The psychology and economy of the off season
In behavioural economics there’s a concept called ‘scarcity’. Boiling it down to over-simplified terms, it says that if you lack something – time or money for example – you’re less able to make good decisions. That’s why people on low incomes can struggle to be sensible with their spending, or why people on gameshows blurt out ridiculous answers when the clock starts ticking.
It couples with the standard laws of supply and demand – the more people that want a finite resource, the more it’ll cost – to create some bizarre outcomes. Say, a pony-tailed English-born centre forward with half a good season under his belt, and a price of £35million.
The imposition of a transfer window created this sense of scarcity of time. With all transfer business hemmed into two short periods of the year, buying clubs begin the process with that countdown clock already ticking in their heads, that scarcity of time already playing on their decision making. Selling clubs, on the other hand, know that the louder that ticking gets, the higher the price will ratchet – understandably, they bide their time.
The transfer window is a perfect example of a change in regulation which had unintended consequences once the behaviour of people was taken into account. The window was intended to stop teams chopping and changing players throughout the season, and to prevent bigger clubs from constantly poaching talent. A secondary purpose was to encourage teams to bring through homegrown talent – the logic being, if a team knows it can’t bring someone in at a moments notice, they’ll pay more attention to their squad depth.
Well, they do, but not quite in the way the authorities might have expected. Arsene Wenger points to the transfer window as forcing managers to in fact be more conservative with their squads. Wenger’s argument was that young players are a gamble and football is a results business – you might go a month with a player trying to prove themselves, but if it doesn’t work out you don’t want to be lumbered with them until the window opens in another three months’ time. Because of that, development spots in a top flight squad are going to be limited, and only the dead certainties for a starting berth will find themselves with a regular slot.
Of course, much of that pressure for results comes from fans. Here there’s another behavioural concept called the ‘peak/end effect’. This one says that you remember extreme cases, and the most recent cases and base your judgement on those alone, not on the whole body of evidence. This is where the football fan’s famously fickle mindset comes from – you remember the misplaced pass, but forget the previous 20 that were completed without fanfare.
At the end of a season, you remember the 5-0 home victory, and the 6-0 away defeat, but you forget all the 0-0 draws in the cold and the rain that came with them.
That explains why you keep buying a season ticket.
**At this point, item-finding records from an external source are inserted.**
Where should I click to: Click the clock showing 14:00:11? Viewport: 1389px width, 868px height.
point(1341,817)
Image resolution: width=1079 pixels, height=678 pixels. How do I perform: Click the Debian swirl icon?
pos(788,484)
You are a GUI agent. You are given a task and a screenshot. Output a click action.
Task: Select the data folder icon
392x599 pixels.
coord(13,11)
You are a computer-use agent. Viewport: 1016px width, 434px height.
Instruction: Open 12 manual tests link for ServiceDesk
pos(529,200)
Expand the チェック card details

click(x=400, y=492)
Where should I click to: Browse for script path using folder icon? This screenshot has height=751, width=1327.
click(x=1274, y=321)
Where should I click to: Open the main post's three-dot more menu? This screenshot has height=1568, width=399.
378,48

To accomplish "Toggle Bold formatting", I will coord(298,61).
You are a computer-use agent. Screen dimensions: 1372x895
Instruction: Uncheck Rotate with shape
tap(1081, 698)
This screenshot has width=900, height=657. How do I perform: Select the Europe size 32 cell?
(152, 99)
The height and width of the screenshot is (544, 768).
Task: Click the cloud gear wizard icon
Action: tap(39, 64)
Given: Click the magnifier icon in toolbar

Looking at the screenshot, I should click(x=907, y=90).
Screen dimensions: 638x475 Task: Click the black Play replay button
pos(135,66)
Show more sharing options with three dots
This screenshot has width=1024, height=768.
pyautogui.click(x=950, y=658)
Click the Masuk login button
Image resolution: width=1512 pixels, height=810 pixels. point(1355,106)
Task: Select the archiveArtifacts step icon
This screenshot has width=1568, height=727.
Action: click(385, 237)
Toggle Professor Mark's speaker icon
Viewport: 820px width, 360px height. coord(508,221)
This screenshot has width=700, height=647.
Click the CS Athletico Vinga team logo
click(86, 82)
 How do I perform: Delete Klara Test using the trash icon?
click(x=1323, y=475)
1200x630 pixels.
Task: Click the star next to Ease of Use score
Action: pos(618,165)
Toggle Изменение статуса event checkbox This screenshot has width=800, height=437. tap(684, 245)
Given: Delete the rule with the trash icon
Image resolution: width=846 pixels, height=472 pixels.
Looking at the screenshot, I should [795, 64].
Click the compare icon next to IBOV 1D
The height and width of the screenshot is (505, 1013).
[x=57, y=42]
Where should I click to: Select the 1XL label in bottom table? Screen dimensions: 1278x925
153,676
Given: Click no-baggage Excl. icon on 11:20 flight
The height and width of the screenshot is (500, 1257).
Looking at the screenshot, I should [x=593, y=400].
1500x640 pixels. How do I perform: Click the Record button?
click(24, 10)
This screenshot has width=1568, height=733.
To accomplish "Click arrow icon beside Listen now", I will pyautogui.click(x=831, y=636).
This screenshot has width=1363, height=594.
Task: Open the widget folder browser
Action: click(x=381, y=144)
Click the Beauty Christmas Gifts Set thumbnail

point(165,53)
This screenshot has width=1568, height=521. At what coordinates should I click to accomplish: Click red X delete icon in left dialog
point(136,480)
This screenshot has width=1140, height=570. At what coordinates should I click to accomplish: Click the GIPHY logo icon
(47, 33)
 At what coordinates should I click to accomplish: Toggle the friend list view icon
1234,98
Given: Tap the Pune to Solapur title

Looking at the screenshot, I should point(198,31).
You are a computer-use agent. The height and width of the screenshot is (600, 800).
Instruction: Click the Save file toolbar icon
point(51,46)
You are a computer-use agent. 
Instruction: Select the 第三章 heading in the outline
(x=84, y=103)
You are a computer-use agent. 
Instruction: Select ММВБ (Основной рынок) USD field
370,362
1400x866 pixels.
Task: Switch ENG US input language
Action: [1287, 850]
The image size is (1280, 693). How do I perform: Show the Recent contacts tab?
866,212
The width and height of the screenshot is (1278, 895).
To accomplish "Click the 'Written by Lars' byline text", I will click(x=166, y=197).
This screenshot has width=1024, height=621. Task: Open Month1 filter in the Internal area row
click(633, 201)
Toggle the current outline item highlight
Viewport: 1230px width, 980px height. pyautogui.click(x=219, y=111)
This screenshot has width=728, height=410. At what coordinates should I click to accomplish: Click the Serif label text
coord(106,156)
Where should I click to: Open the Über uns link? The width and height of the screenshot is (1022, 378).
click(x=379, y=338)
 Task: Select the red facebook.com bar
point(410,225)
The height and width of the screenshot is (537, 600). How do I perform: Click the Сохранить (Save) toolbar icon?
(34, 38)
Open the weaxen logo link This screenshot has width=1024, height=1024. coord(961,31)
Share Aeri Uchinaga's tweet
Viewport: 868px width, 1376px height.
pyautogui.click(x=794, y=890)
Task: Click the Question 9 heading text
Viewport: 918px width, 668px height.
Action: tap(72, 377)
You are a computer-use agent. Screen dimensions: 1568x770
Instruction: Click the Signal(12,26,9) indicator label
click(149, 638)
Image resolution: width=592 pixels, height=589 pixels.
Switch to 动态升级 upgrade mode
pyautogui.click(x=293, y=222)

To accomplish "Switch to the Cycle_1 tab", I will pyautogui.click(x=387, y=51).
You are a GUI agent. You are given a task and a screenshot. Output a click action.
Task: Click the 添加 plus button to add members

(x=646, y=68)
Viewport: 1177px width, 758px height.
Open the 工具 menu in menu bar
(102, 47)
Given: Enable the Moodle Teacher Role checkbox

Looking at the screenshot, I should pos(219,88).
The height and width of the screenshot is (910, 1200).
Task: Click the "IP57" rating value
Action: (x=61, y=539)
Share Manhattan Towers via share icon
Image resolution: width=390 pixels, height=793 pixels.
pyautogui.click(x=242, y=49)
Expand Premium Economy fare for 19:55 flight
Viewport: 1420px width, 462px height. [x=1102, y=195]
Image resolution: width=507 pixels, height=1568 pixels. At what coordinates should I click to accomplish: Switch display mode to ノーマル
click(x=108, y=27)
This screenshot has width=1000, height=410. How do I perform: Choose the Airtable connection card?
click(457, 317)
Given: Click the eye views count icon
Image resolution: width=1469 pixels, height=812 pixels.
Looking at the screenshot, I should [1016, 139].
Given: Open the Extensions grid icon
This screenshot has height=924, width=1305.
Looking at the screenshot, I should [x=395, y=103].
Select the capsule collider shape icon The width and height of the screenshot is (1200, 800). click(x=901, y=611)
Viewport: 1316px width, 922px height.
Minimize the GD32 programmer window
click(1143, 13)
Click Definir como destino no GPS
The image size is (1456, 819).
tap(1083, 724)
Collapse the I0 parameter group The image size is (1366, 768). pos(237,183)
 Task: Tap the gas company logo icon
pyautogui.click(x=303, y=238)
Habit and social norms also play a role here. If you bought a season ticket last year, and the year before and the year before – you’re more likely to let inertia carry you into buying one this year too. Even though deep down you know your dreams are unlikely to come true. And if everyone who sits around you is buying one again, and so is everyone you drink with before the match and everyone you talk about it with at work the next day, you’re more likely to get one yourself.
We are at our base level social creatures – that’s why we live in cities, feel safest in family units, and why we always park next to the only other car in the car park. That camaraderie, sense of community and sense of identity, are powerful motivators.
All of which is to say that almost no one in football, from owners down to fans, is a rational actor. We’re all acting and making decisions under the influence of some form of bias, which because this is football, tends to stack up to the same slightly irrational belief that this is gonna be our year.